* Problems and tasks:
a - Write down the part of the passage on The Real World program that opens with the words containing "The Real World by" and closes with "men and boys.".
b - Resume the passage on The Real World program, picking up after its last sentence.

The Real World by Andrew Tate

The Real World is a self-described “online training program” that claims to equip users with the tools they need to become wealthy. But critics say it’s actually a cynical, ingenious grift with the hallmarks of an illegal pyramid scheme. And it appears to exploit young, vulnerable men and boys.

Real Talk: Andrew Tate’s Straightforward Approach in “The Real World

The program, which was formerly known as Hustlers University, has recently migrated from a discord server to its own platform, allowing for greater control over the membership and course content. The platform uses a custom-built interface reminiscent of popular social chat platforms, such as Discord, but the new version also features its own servers and payment processors.

* Stored data entries:
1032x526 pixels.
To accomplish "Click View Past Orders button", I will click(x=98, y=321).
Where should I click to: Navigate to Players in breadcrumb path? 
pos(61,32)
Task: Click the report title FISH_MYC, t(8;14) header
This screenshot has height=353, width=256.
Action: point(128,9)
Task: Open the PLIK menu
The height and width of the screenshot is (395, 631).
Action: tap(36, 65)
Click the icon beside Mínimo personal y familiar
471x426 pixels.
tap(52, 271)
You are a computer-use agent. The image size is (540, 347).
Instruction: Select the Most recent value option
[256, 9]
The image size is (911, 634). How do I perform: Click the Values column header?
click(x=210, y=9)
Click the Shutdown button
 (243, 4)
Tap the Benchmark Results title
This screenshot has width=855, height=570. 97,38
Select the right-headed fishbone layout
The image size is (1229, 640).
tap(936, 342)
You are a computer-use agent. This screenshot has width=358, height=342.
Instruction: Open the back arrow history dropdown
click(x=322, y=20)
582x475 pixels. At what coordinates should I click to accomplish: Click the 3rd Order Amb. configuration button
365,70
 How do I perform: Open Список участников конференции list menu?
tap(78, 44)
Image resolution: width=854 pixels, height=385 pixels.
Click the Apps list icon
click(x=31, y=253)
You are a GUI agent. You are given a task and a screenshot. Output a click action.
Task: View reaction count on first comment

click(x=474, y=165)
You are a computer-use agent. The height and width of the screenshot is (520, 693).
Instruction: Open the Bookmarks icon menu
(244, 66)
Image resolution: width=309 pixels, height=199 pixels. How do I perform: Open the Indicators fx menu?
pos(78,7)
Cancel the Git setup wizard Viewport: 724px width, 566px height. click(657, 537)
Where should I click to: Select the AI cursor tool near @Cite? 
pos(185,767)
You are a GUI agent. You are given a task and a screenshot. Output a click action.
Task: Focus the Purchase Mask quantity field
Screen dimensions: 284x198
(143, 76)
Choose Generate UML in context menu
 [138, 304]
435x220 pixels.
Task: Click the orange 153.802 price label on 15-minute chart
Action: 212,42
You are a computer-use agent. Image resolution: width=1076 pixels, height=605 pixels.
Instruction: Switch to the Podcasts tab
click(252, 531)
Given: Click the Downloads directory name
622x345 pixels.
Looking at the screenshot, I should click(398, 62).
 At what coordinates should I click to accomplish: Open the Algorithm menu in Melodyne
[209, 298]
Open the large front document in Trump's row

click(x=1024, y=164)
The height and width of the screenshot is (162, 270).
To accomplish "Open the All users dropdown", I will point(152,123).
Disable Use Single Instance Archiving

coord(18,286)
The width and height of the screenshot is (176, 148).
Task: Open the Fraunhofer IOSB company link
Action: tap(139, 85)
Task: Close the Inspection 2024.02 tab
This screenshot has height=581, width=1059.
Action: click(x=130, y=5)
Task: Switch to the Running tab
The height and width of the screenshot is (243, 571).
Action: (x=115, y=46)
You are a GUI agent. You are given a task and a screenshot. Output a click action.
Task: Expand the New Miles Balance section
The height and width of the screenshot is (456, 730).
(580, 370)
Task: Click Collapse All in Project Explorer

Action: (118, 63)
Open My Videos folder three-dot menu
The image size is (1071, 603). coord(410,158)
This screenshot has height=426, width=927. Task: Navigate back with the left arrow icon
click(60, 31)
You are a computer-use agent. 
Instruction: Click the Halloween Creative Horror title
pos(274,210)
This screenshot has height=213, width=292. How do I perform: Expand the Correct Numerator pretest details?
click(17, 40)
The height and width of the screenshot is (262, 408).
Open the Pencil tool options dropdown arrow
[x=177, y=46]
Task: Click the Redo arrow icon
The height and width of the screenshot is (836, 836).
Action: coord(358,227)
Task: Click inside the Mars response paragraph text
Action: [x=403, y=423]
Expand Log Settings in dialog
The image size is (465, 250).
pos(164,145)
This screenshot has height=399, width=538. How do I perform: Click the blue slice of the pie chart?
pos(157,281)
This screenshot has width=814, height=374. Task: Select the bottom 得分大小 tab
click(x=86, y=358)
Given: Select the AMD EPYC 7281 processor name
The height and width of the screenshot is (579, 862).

* Answer list:
a -
The Real World by Andrew Tate

The Real World is a self-described “online training program” that claims to equip users with the tools they need to become wealthy. But critics say it’s actually a cynical, ingenious grift with the hallmarks of an illegal pyramid scheme. And it appears to exploit young, vulnerable men and boys.

b -
During a morning check-in call viewed by VICE News, one of The Real World’s instructors told members to skip sleep and work unsustainable hours in order to finish their coursework, which involves creating Tiktok videos that promote Tate and his interests — essentially acting as a decentralised content farm for the influencer. The instructors then pay back a small percentage of the course fee to students who successfully sign up new members.

Nathan Pope, an Australian man who left The Real World, says he spends much of his time online confronting Tate’s cultish fan base, trying to wake them up to the fact that he is not their saviour, nor is he their “matrix overthrow hero”. But many are struggling financially, seeking a way to make enough money to cover medical bills or afford rent, and are willing to put in long hours to do it.